Friday, June 1, 2012

Review: Lies Beneath


Lies Beneath
Lies Beneath by Anne Greenwood Brown

My rating: 3 of 5 stars



3.5 Stars!

Calder White is part of a murderous mermaid family. Calder is the youngest, and only male, of four siblings. Mermaids survive off the life force of humans. Mermaids can lie, but they can never break a promise and it’s a promise that brings the White clan to Lake Superior. Calder’s Mom was promised the son of Tom Hancock. But rather than honor that promise, Tom packed up his family and ran…which led to the death of Calder’s Mom. Now the siblings have found Tom’s grown son, Jason, and they plan to kill him and fulfill the promise Tom made all those years ago.
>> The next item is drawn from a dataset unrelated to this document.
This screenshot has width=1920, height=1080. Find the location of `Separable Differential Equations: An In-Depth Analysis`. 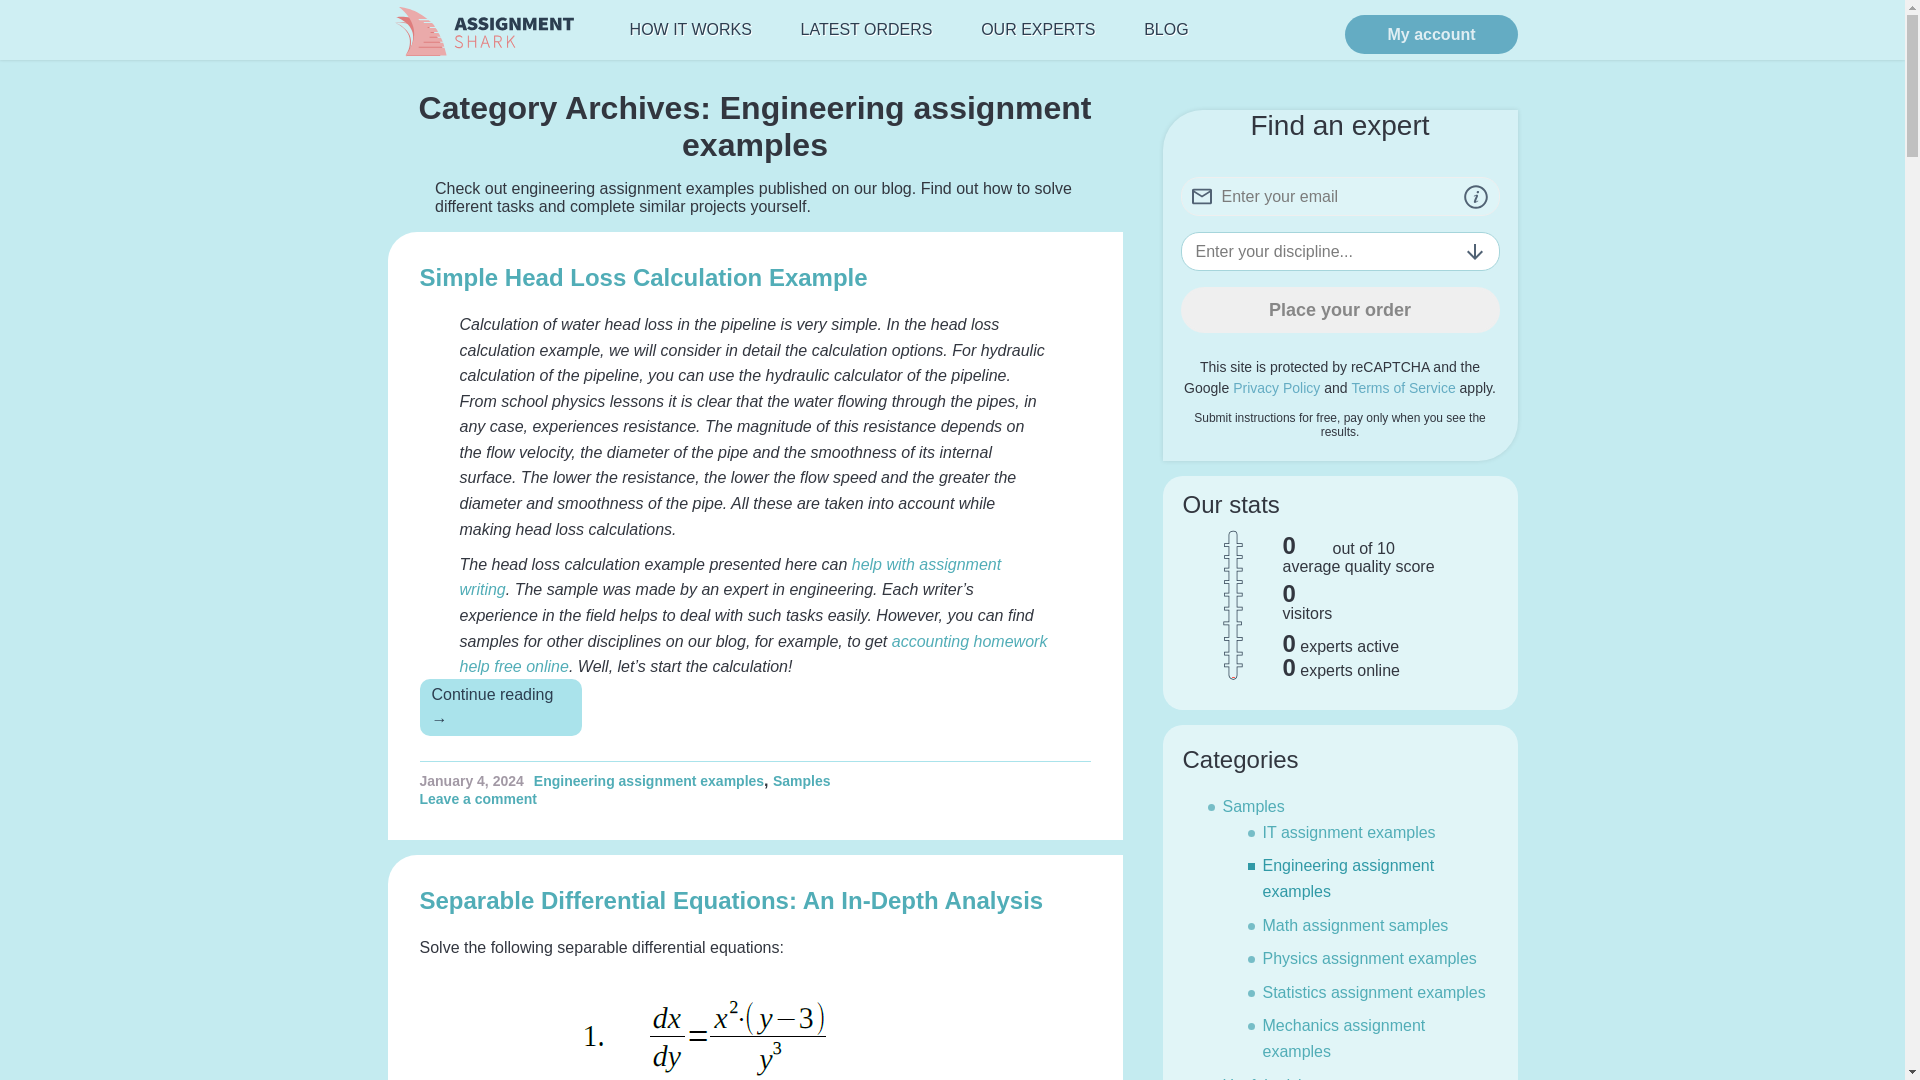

It’s Calder’s job to get close to Jason’s daughter, Lily and ultimately lure Jason into the water where his sisters can even the score.

Never before have I disliked a main character so much right from the beginning. Calder makes no bones about the fact that he is a monster. He feels tremendous guilt toward his murderous tendencies, but he is a monster, pure and simple. I really wasn’t sure if this book was going to be for me, but the writing grabbed hold of me long enough to be able to see that Calder was a worthy character. I also enjoyed the male point of view…so many YA novels are told from a female pov so this was refreshing.

Being a merman, Calder oozes good looks and persuasive charm that Lily is able to resist, which bewilders Calder no end. It’s not until he drops the act that Lily, even remotely, starts to be intrigued by him. Lily puts up an amusing fight against Calder’s charms.

Calder, unlike his sisters, was made a merman, where his sisters were born mermaids. It’s through his short human life that I believe he is able to see what he does, and how monstrous merfolk are, without blinders. As much as I disliked Calder in the beginning, I did start rooting for him and my feelings toward him softened.

My only real complaint would be a lack of backstory on the Mer culture. Here was an opportunity for the writer to come up with some “mermaid rules for life”, and have fun with a subject there hasn’t had much written about (unlike vampires and werewolves), but she only gave us enough to get through the story.

I thought “Lies Beneath” was great as a stand-alone story. But I see it’s going to be a series. I’m not sure what more there is to experience with Calder and Lily, beyond my clich├ęd predictions...I was happy with everyone riding off into the sunset and letting the reader decide if and what the “happily ever after” was. That’s not to say I wouldn’t read a sequel, I’m just afraid it won’t be able to stand up to “Lies Beneath”.